Video that Reveals the Invisible: Novel Technology for Real-Time, Non-Invasive Free Flap Monitoring
Richard S. Gaster, M.D., Ph.D.1, Aaron J. Berger, M.D., Ph.D.2, Gordon K. Lee, M.D.2.
1Harvard University, Boston, MA, USA, 2Stanford University, Stanford, CA, USA.
Our mission is to develop an effective, non-invasive method for the continuous monitoring of tissue perfusion after free flap surgeries. We sought out to re-invent the utility of the video camera by introducing mathematical algorithms capable of revealing seemingly invisible changes in video recordings, and magnifying those subtle changes into the visibly detectable range. With this tool, we propose to introduce a novel method for monitoring free flaps in patients during the immediate post-operative period.
Utilizing mathematical manipulation of video recordings, we deconstruct standard video sequences, frame-by-frame, and pixel-by-pixel, into individual data points. By comparing pixels across time, and amplifying subtle changes by up to 200-fold, we demonstrate the ability to reveal seemingly undetectable changes in both color and motion recorded in the video.

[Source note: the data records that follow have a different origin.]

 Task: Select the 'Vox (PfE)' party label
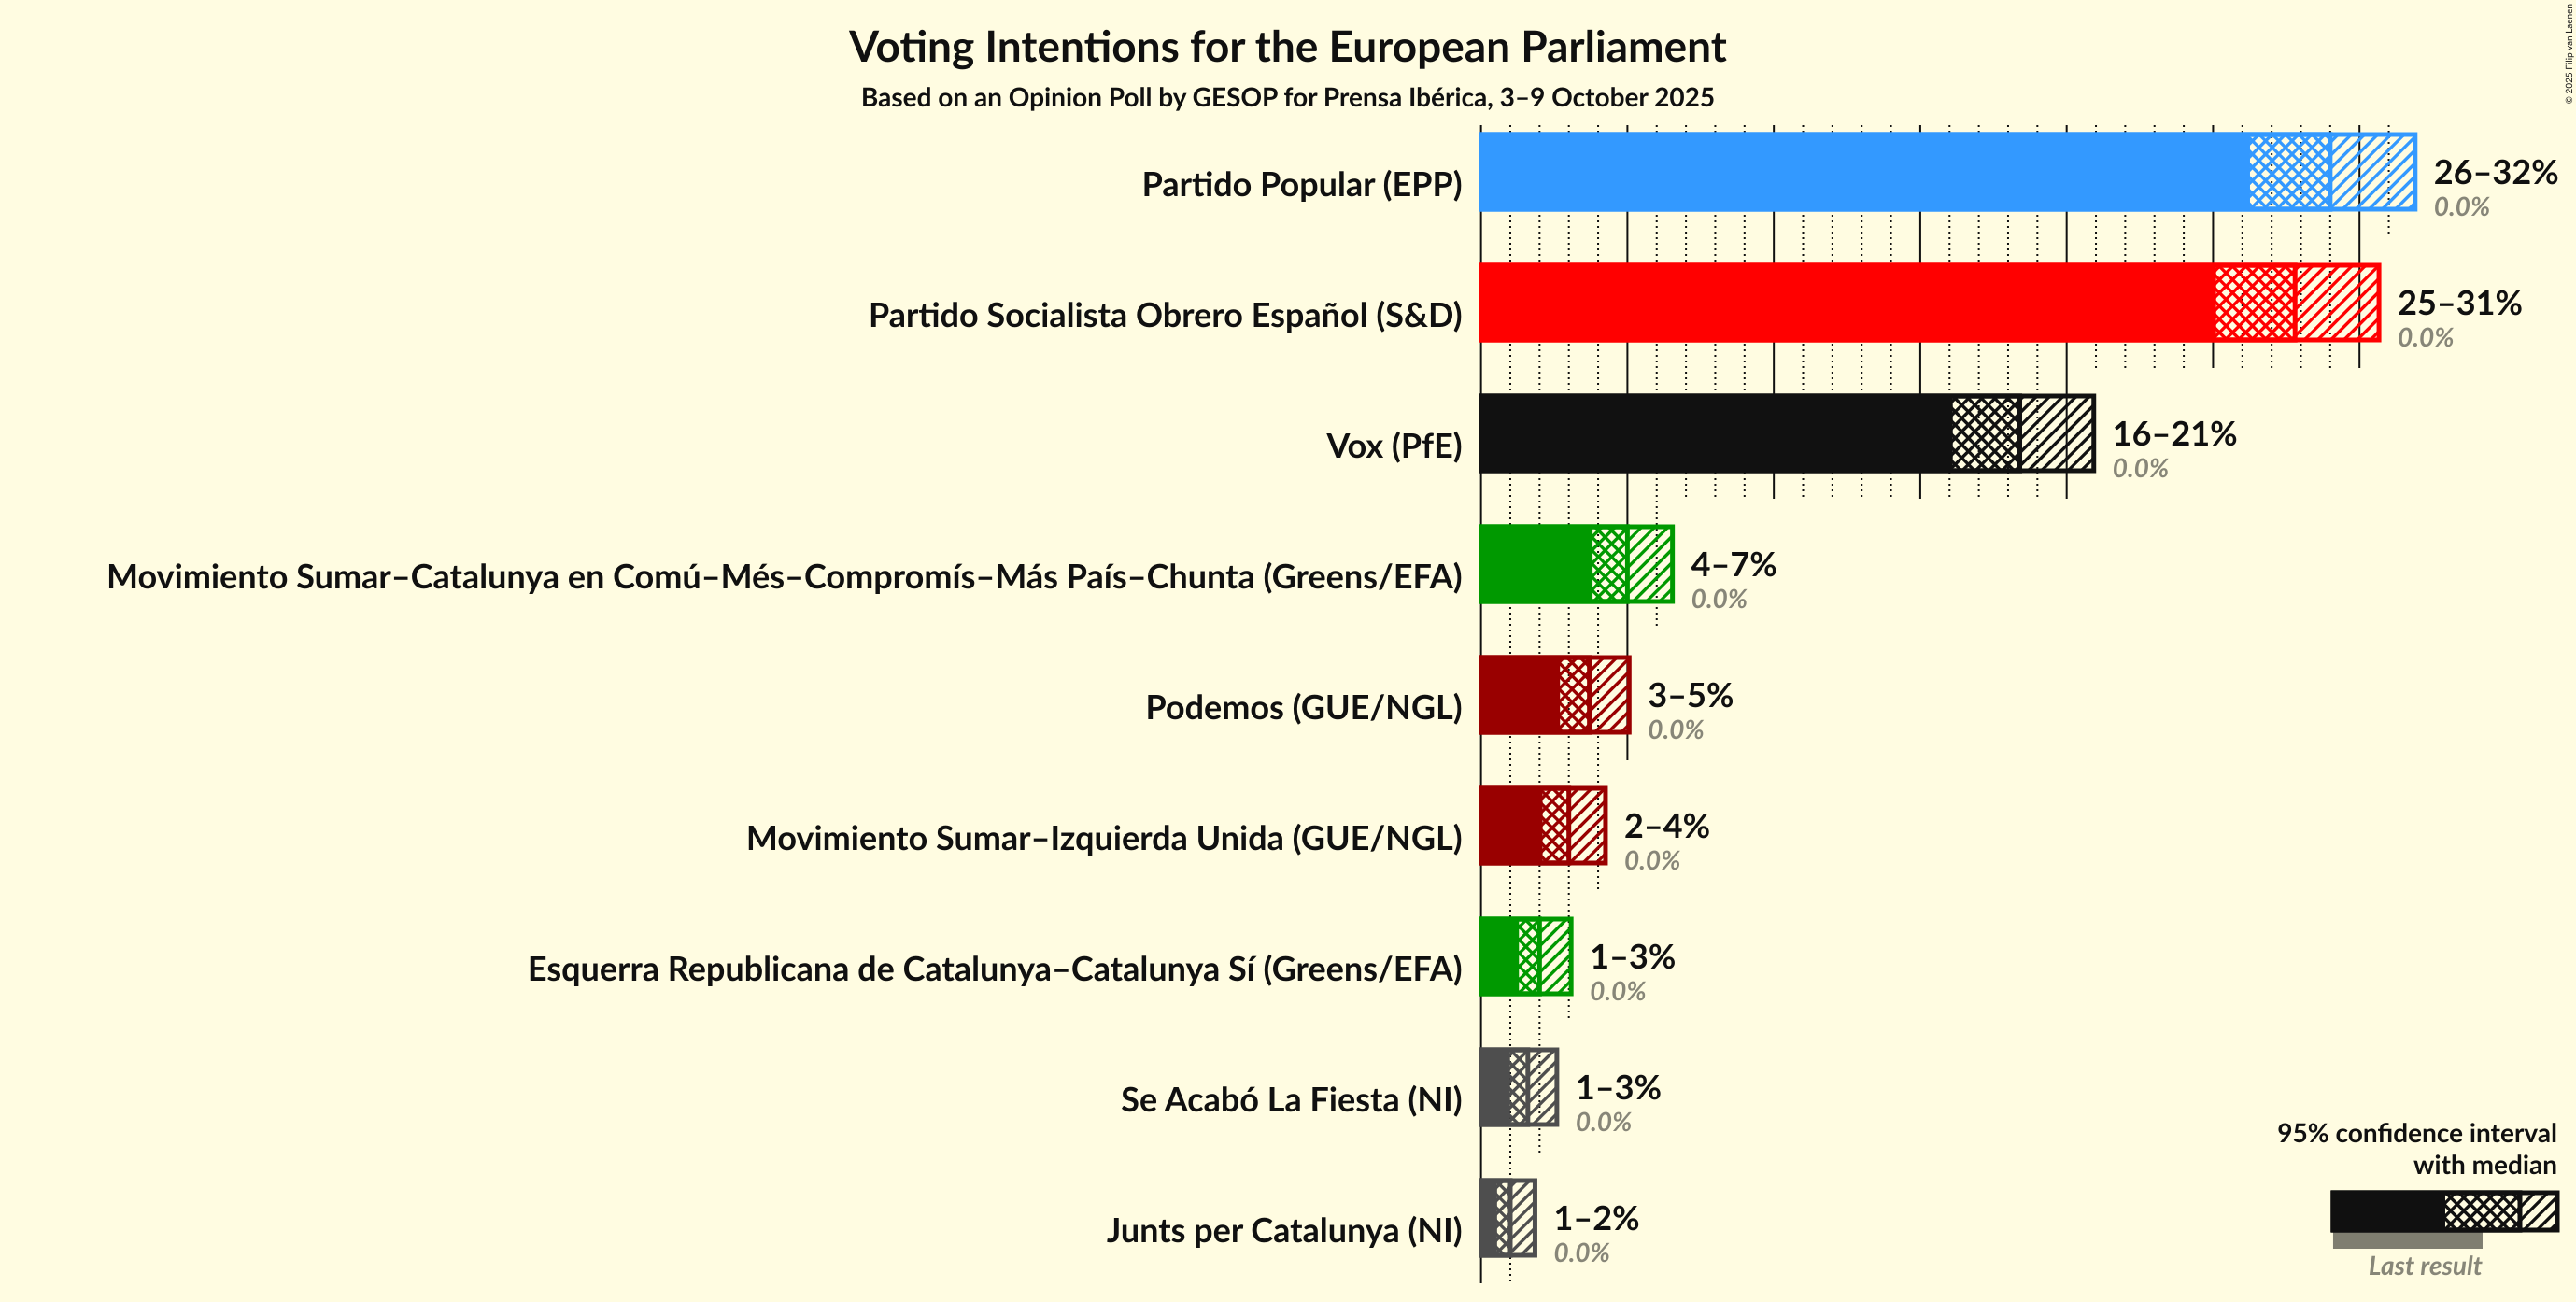pyautogui.click(x=1393, y=446)
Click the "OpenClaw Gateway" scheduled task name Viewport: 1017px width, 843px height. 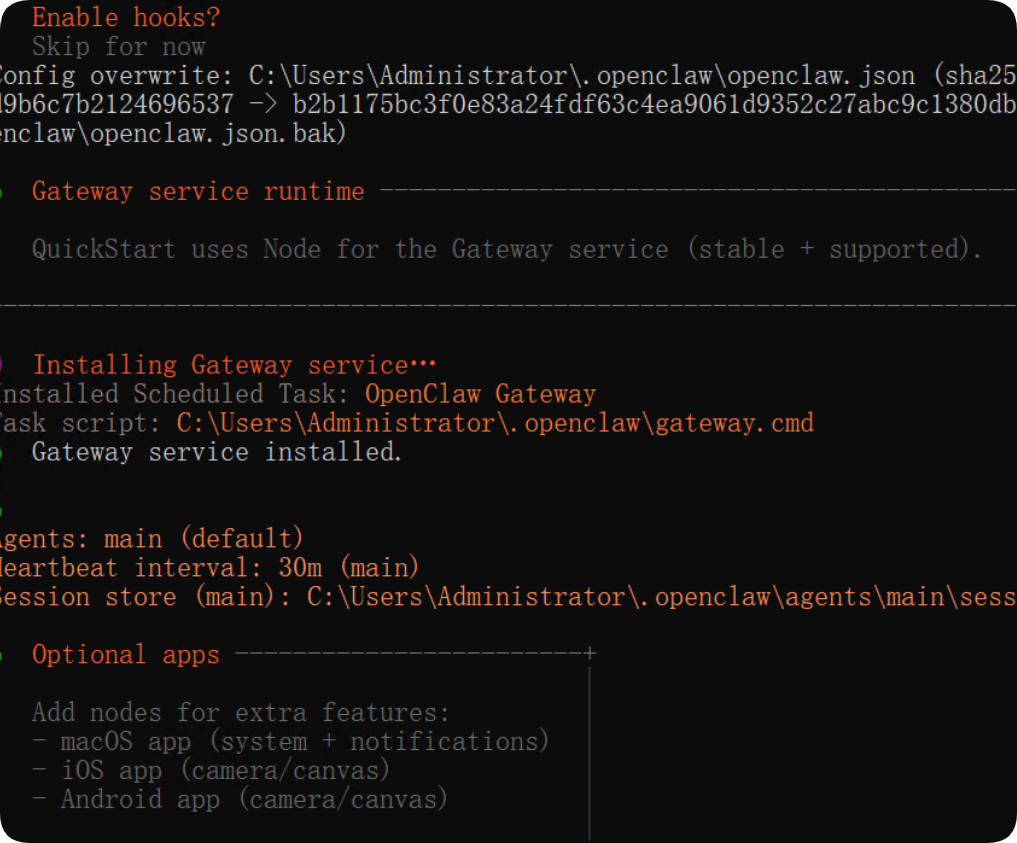(x=480, y=394)
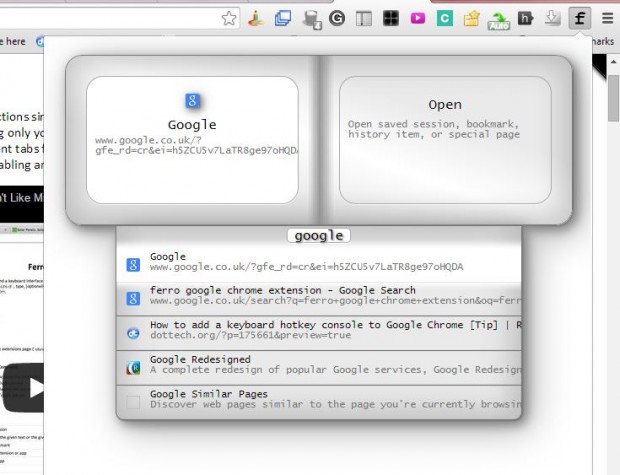Select the dottech keyboard hotkey console result
The height and width of the screenshot is (475, 620).
click(x=320, y=331)
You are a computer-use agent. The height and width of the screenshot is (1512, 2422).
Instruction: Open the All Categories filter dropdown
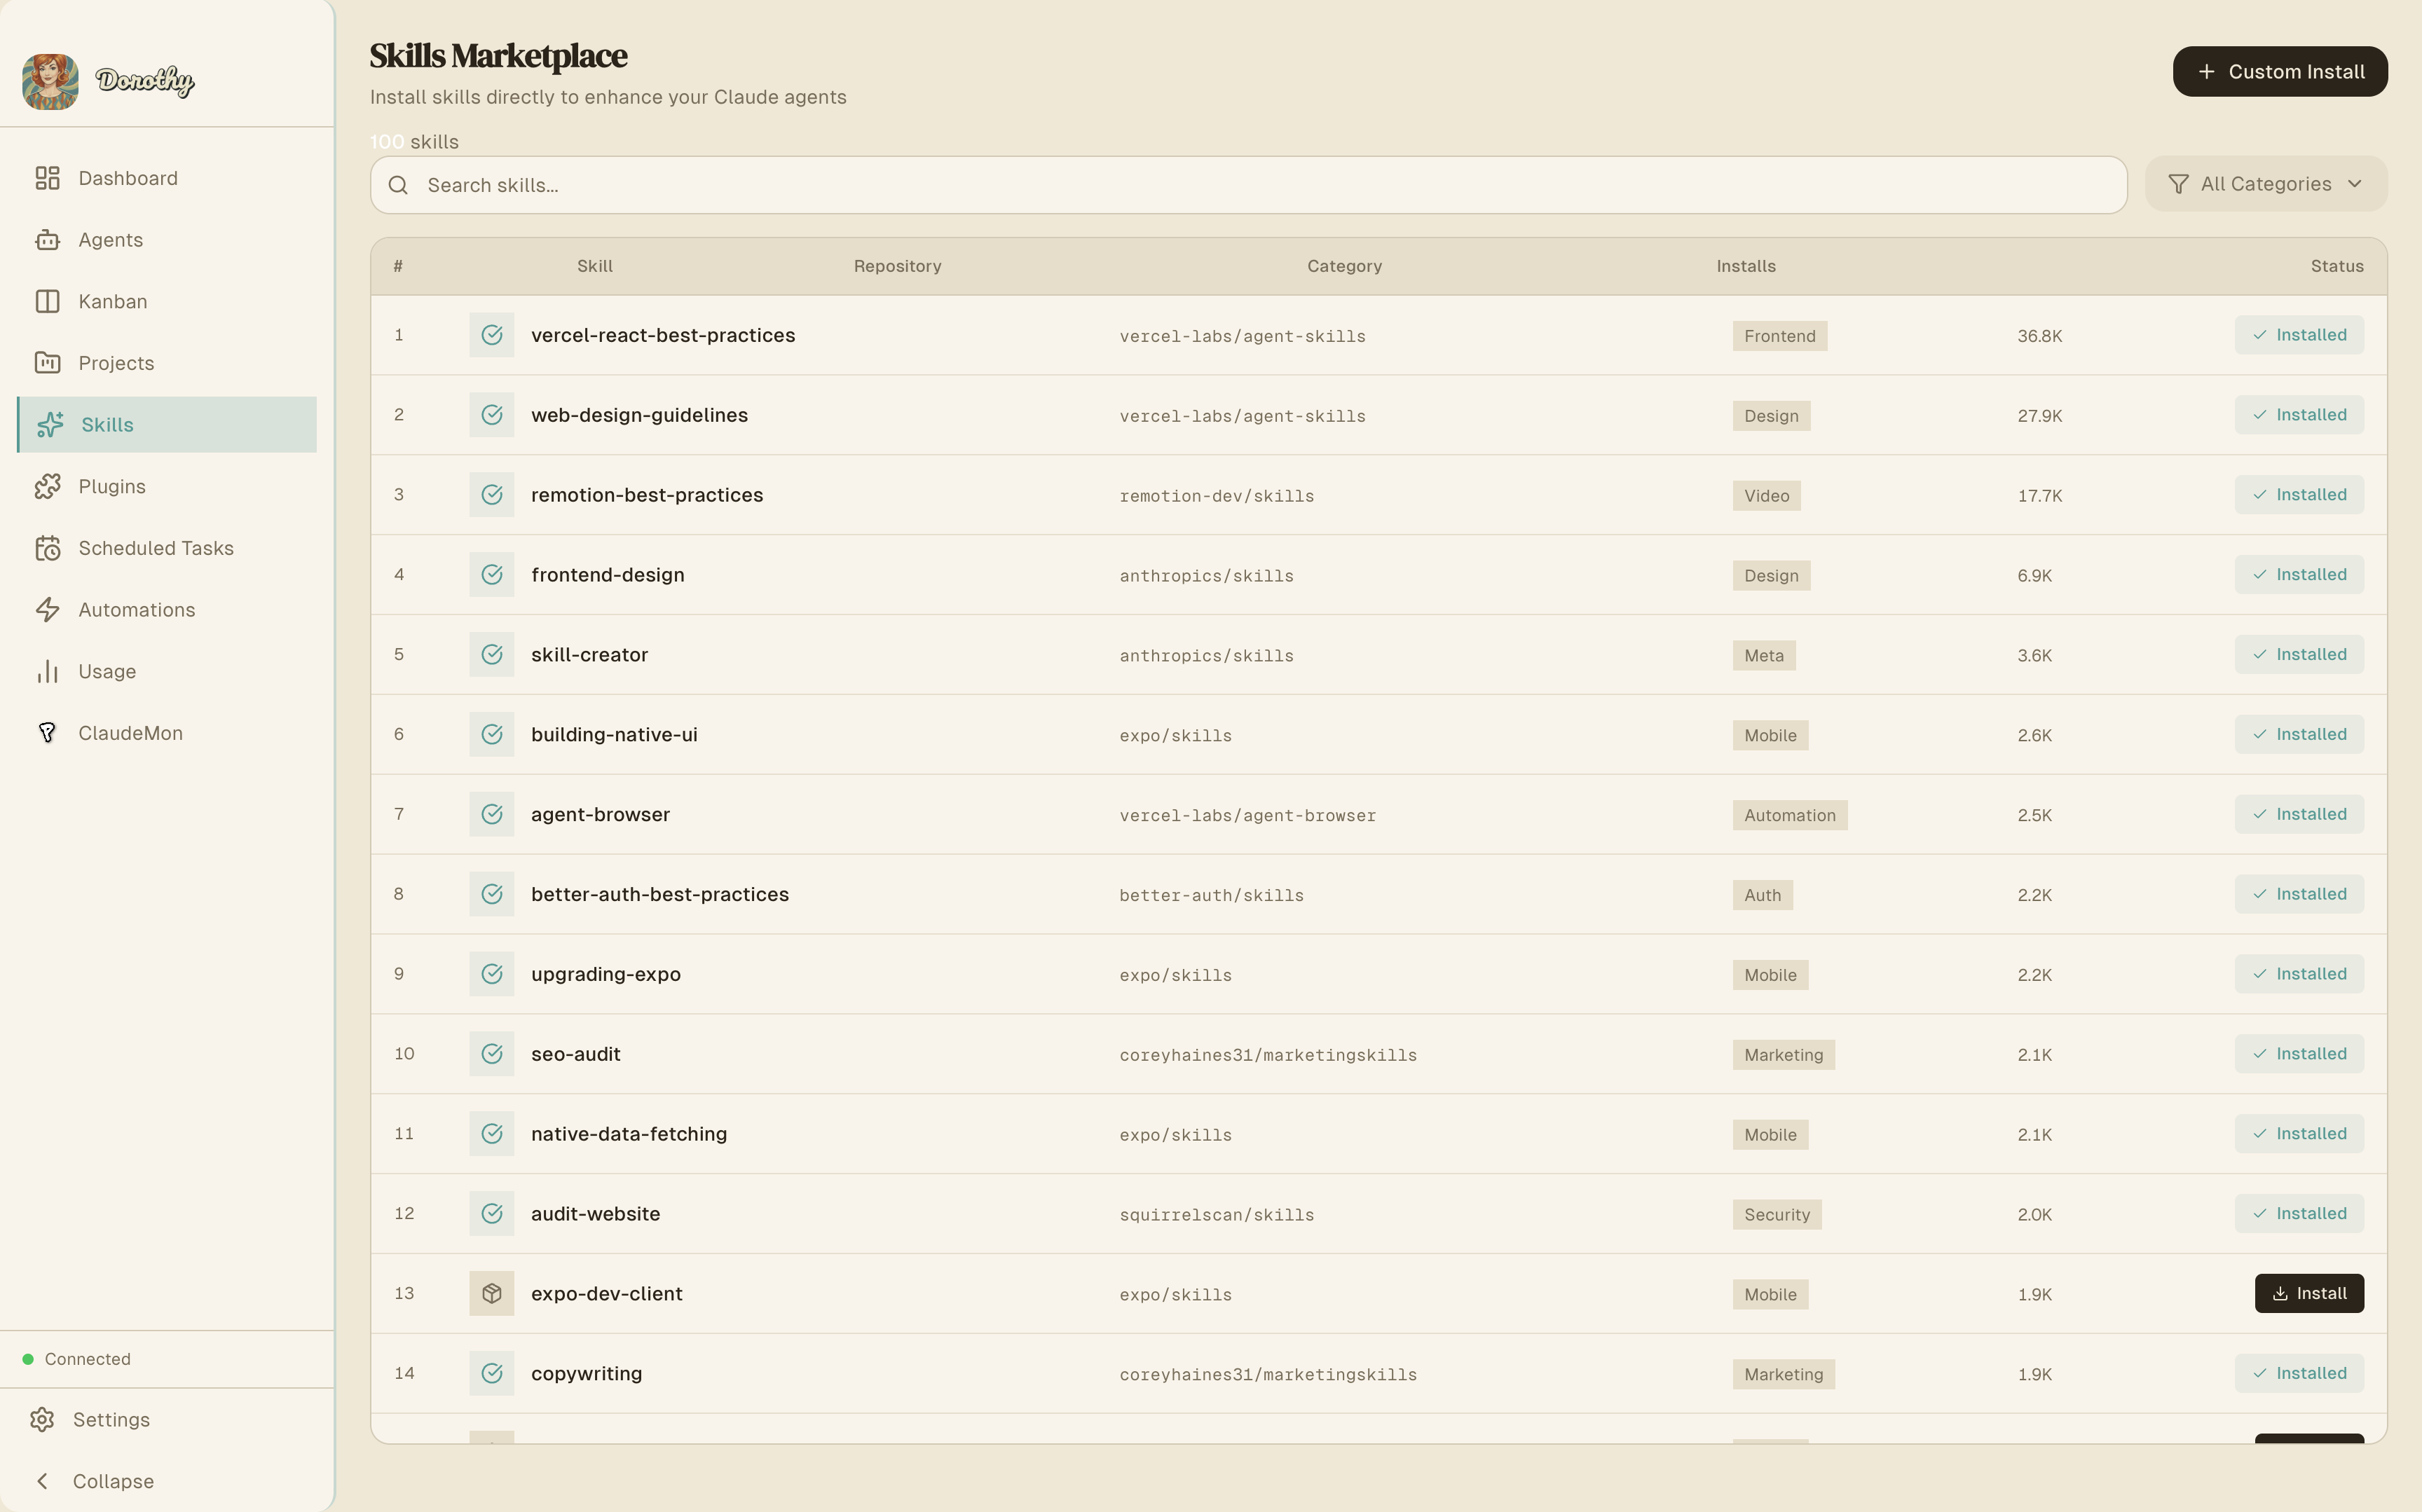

When video magnification is applied to a recording of skin, we demonstrate the ability to magnify the color change of the skin associated with capillary blood flow and identify pulsating color changes at a frequency of approximately 1.2 Hz, consistent with a heart rate of 72bpm (Figure 1). The now perceptible pulsating color changes are a direct result of each heartbeat and correlate to the pulsatile blood flow into the flap. Since the vascular blood supply of a free flap is restricted to a single artery by the nature of the procedure, one can reasonably infer that the pulsatile color change on the skin is a direct proxy for the pulsatile blood flow through the recently anastomosed artery. Therefore, if the amplitude of the color change during each pulsation is reduced or stops altogether, one can infer that the anastomosis has been compromised. Thus, we can now utilize the video camera to non-obtrusively monitor perfusion of a skin paddle in free flaps to gain insights into overall perfusion of a free flap.
In our experience, the use of video magnification holds great promise for the routine monitoring of free flaps post-operatively. This technology has the ability to relay information regarding capillary perfusion at the skin and can act as a real-time source for indirectly monitoring the blood flow through the vascular pedicle of a free flap. Such a tool has the potential to aid in potentiating rapid return of patients to the operating room in the setting of flap compromise in a continuous fashion.